Otherwise, these youngsters will find another, less appropriate place to socialize (such as the PakSA events).

Manas Shaikh said...

Pass over their faults, sister. Most Muslims have no idea about Islam. Even many religious Muslims have a detailed knowledge of some small area- like the rituals. Not a general picture of all things.

One should be especially cautious about hijab. Wearing it requires good amount of courage (you know that!), having which is praiseworthy, but no doubt surmounting that fear is difficult.

Indeed the Qur'an told Muhammad(S) that they (sahaba) stick around him because he is soft and forgiving.

Indeed, the Example of examples, the Lord Himself is Most Forgiving.

I hope and pray that you succeed in this life and next. Ameen.

(Please remember me in you Du'a)

Amy said...

Jazakuma allahu khairan -

So maybe I was too harsh. (I thought I omitted the worst bits, but apparently I didn't omit enough.) What I might have neglected to say was that last year in particular I remember many of the members were seniors, and I'm sure most of the ones who have shown up for the last two meetings are mostly freshman.

And I don't mean to suggest hijab is a fix-all. It doesn't even really make a difference. Many sisters without it were more respectful than several of those with it.

But since so many of them were freshman, and even sophomores, I should really give them a break, huh? To start with, they are still trying to establish themselves in a new environment (i.e., college) and the pressure to "fit in" can be rough. And it's possible (maybe even likely in some cases) that they weren't taught much about Islam in their childhood, maybe nothing at all. And alhamdulillah that they showed up for MSA and not ArabSA or PakSA etc.
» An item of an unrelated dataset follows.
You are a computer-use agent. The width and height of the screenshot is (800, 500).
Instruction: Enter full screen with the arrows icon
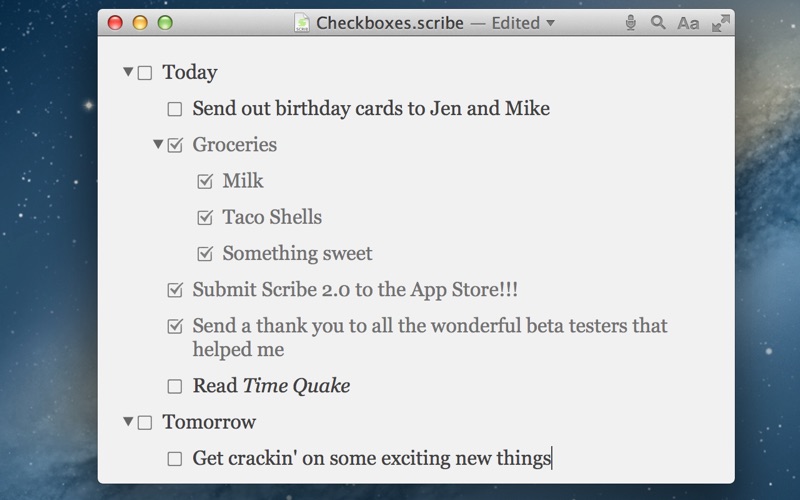[x=721, y=23]
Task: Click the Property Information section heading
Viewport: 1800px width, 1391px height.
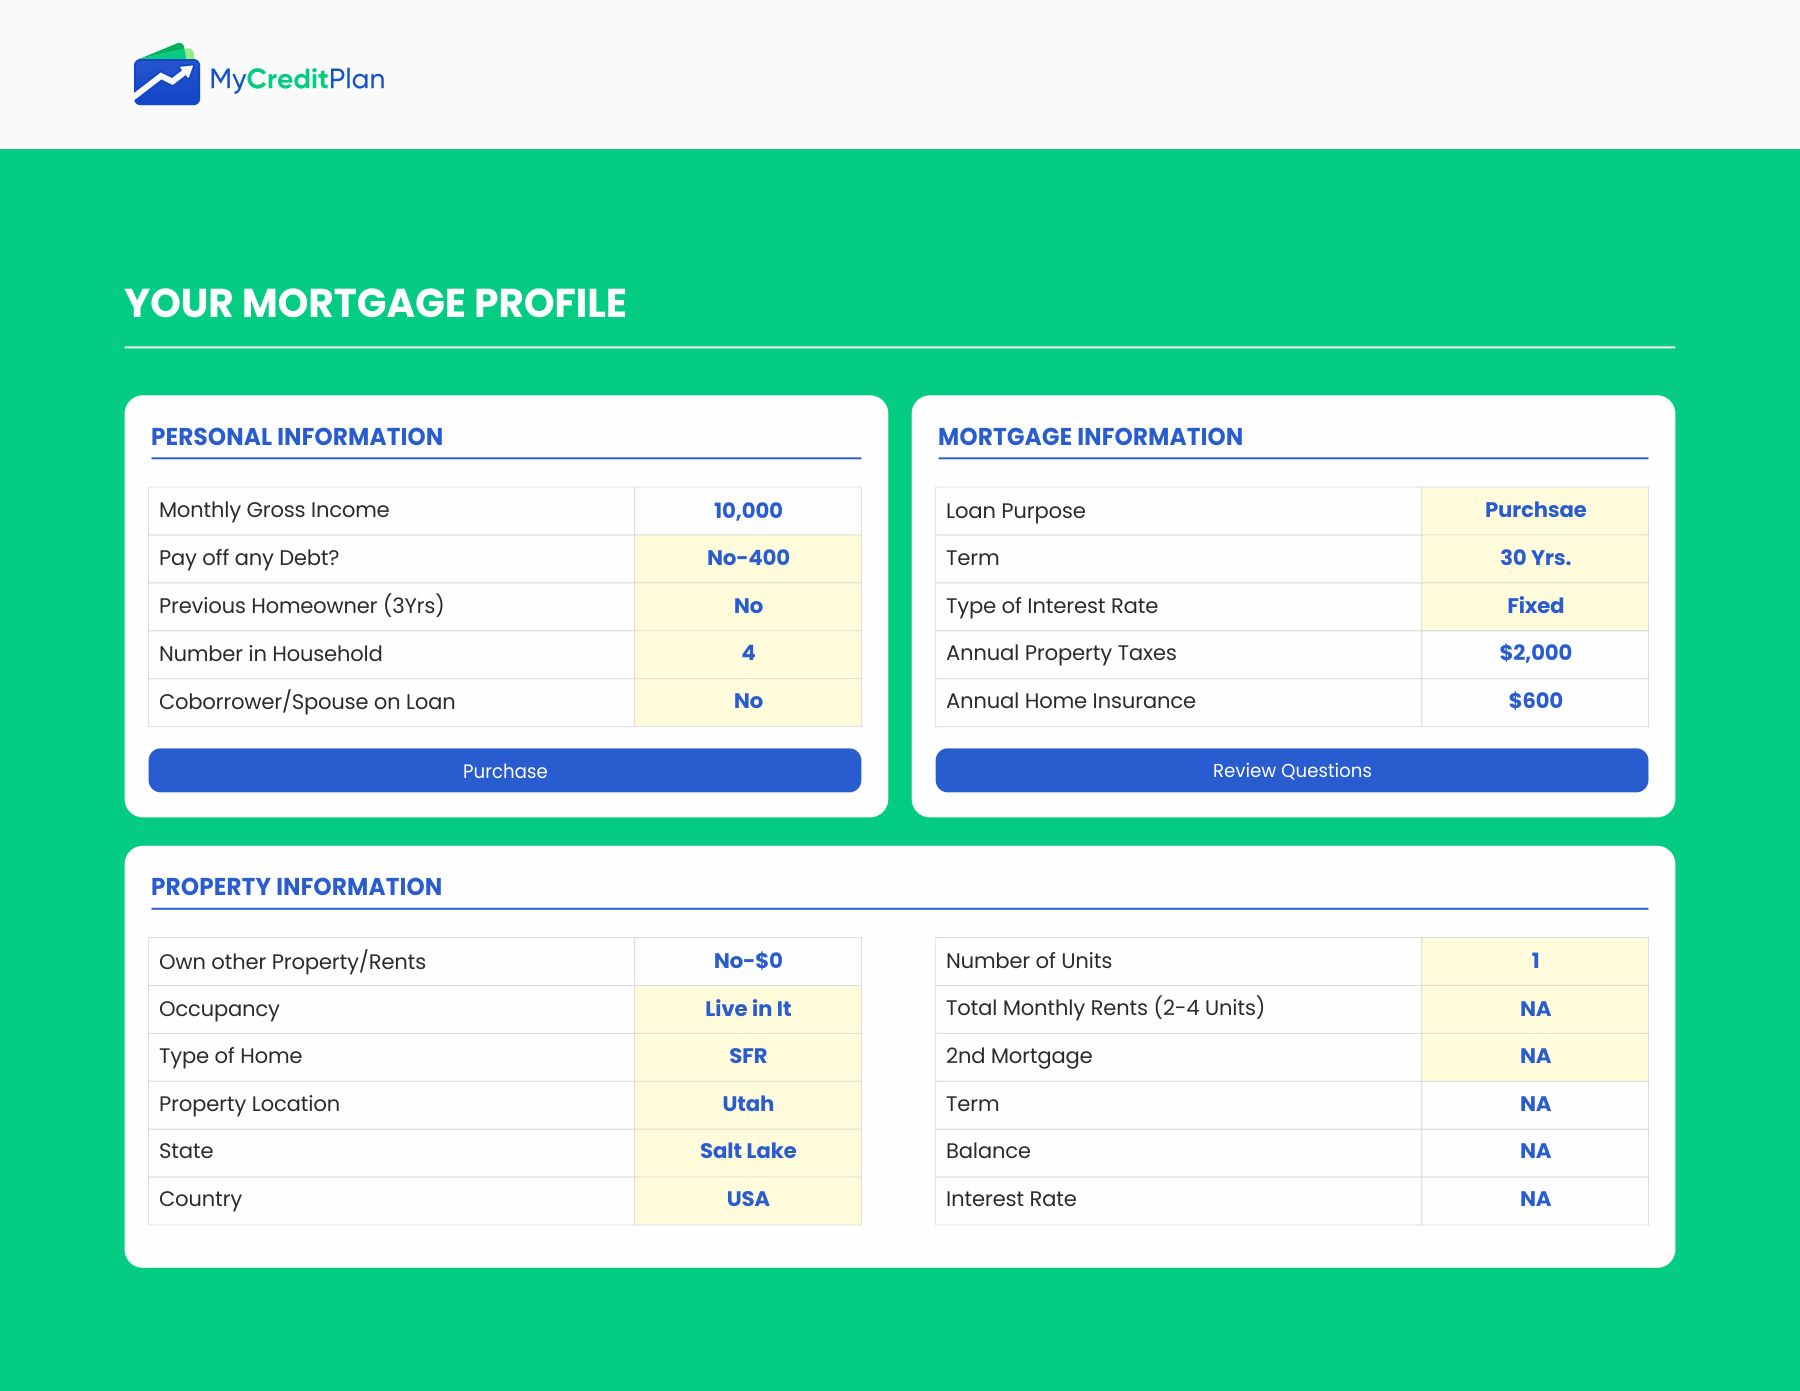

It's just that for my part, I would like to see it not turn into a version of that.

Perhaps I have a little professional stick up my behind when it comes to what a socializing environment looks like. I'm just accustomed to more etiquette. (Western-style etiquette, anyway...)

Manas, thanks for the advice about being soft and forgiving. I'll try to keep that close to my heart.

brnaeem said...

AA- Amy,

Not to belabor the point that I made and you acknowledged, but I thought of your post when I read these two posts: Here and here.